Figure 4. Hnf1α null mice display an increase in mTOR signalling.

(A) Total protein extracts of 4-month-old mice were analyzed by Western blot for the detection of the active form of β-catenin dephosphorylated on Ser37 or Thr41, the active form of β-catenin phosphorylated on Ser552 and the total β-catenin. Band densities relative to the actin level were calculated for each sample and expression variation was statistically validated. n = 4. (B) qRT-PCR analysis of axin2 and lgr5 was performed on total RNA extracts from 4-month-old mice. n = 5-10. (C) Total protein extracts of 4-month-old mice were analyzed by Western blot for the detection of S6 ribosomal protein phosphorylated on serine 235/236, total S6 and total tuberous sclerosis 2 (TSC2). Specific detection of actin was done to control for protein integrity. (D) Total protein extracts were analyzed by Western blot for the detection of S6 ribosomal protein phosphorylated on serine 235/236 and total TSC2. Band densities relative to the actin level were calculated for each sample and expression variation was statistically validated. n = 3-6. (E) Total protein extracts of 4-month-old mice were analyzed by Western blot for the detection of total and activated forms of AMPKα and AKT. Band densities relative to the actin level were calculated for each sample and expression variation was statistically validated. n = 4-7. (F) qRT-PCR analysis of Ddit4L/Redd2 was performed on total RNA extracts at different time points during post-natal development. n = 5-10 per time point. *P<0.05; **P<0.01.

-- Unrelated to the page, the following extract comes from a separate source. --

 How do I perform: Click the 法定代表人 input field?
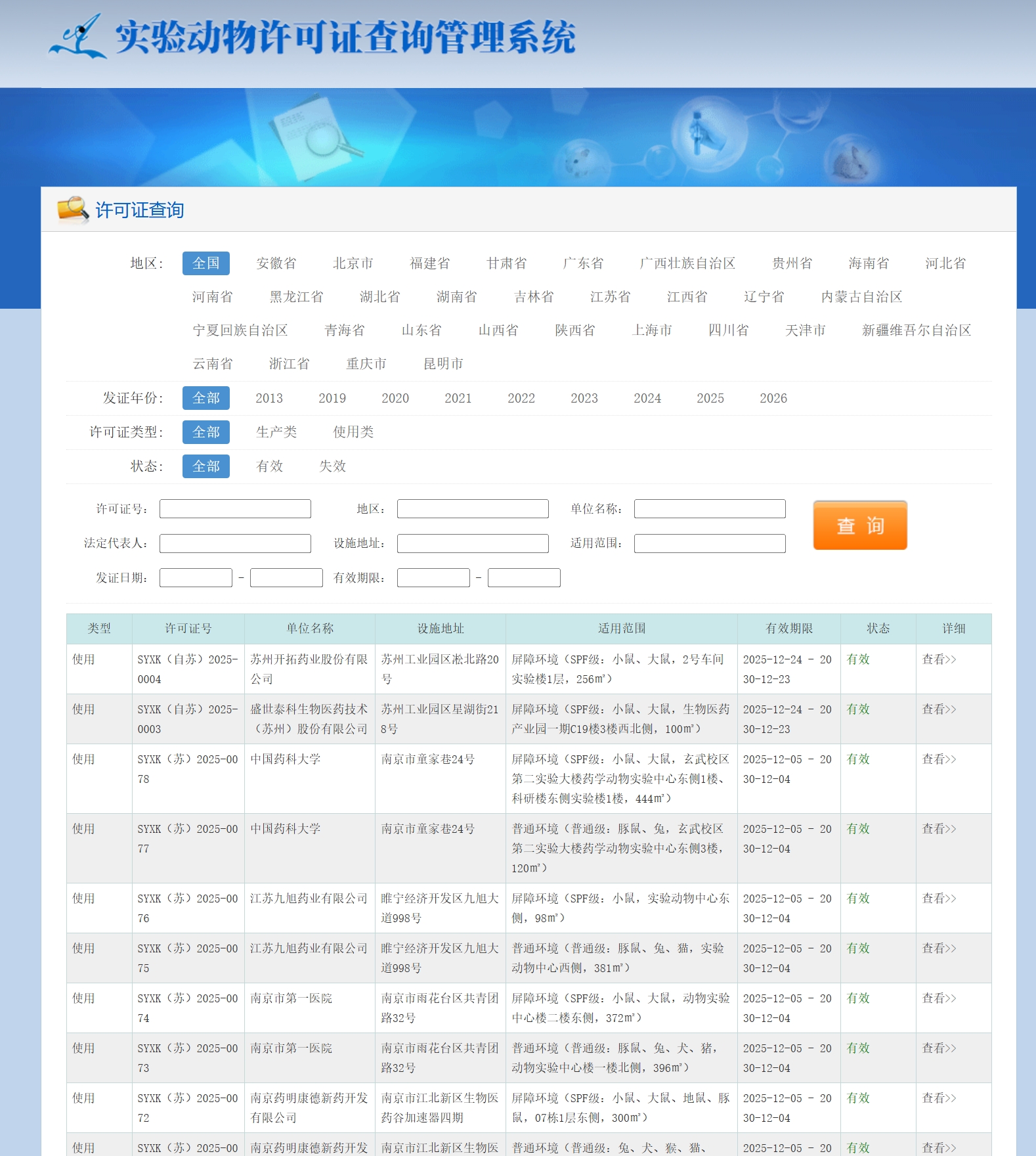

Figure 5. Barrier functions and glucose transport are deregulated in the Hnf1α mutant intestine.

(A) Statistical analysis of small intestinal permeability for ⁵¹CR-EDTA and ion transport as measured by short circuit current (I _sc). n = 5-6. (B) Glucose plasma concentration at 0 (before) and 5, 10, 15, 30, 60, and 120 min after administration of glucose through gastric gavage. n = 6-8. (C) Glucose plasma concentration net increase after calibration of starting glucose concentration for each group at 0. (D) Linear regression T test analysis of glucose plasma concentration between 0 and 15 min. *P<0.05; ***P<0.001.

Figure 6. Loss of Hnf1α leads to deregulation of Paneth cells homeostasis.

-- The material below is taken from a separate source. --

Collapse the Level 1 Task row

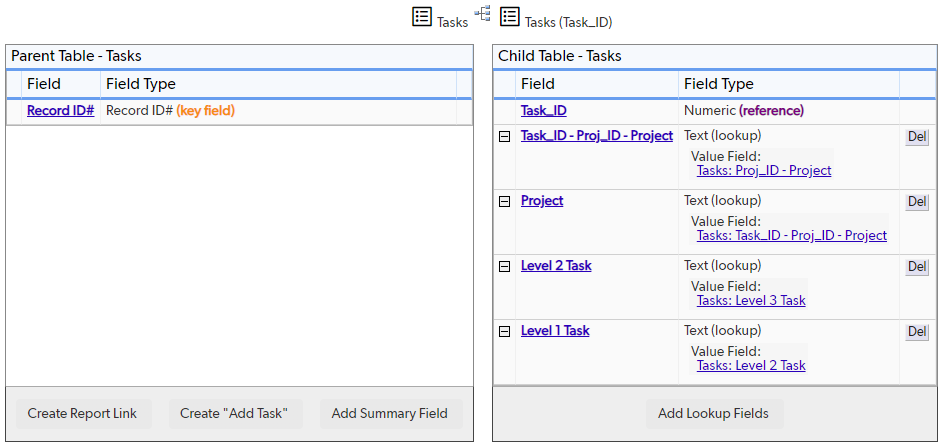[x=505, y=331]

(A) Jejunum and ileum tissue sections were used to perform alcian blue staining. Representative micrographs and statistical analyses of the number of positive labeled-cells per length units of crypts and villi. n = 3; total of 75 villi and 60 crypts. Bar = 50 µm (B) Quantitative RT-PCR (qRT-PCR) analysis of trefoil factor 3 (Tff3) and mucin 2 (Muc2) was performed on total RNA extracts from 4-month-old mice. n = 5-10. (C) Lysozyme immunodetection was performed on ileum tissue sections of 4-month-old mice. Nuclei were stained in blue with Dapi. Representative micrographs and statistical analyses of the number of positive cells per crypt. n = 3-4; average of 35 crypts per animal. Bar = 20 µm (D) qRT-PCR analysis of lysozyme was performed on total RNA extracts from 4-month-old mice. n = 5-10. (E) Electron microscopic analysis of 4-month-old mice ileum sections. Bar = 10 µm. *P<0.05; ***P<0.001.

Figure 7. Loss of Hnf1α leads to deregulation of enteroendocrine cell production.

(A) Chromogranin A immunodetection was performed on ileum tissue sections. Representative micrographs and statistical analyses of the number of positive labeled-cells per crypt-villus axis. n = 3-4; average of 40 crypt-villus axis per mouse. (B) qRT-PCR analysis performed on total RNA extracts from 4-month-old mice (means +/- SEM). n = 5-10. *P<0.05; **P<0.01; ***P<0.001.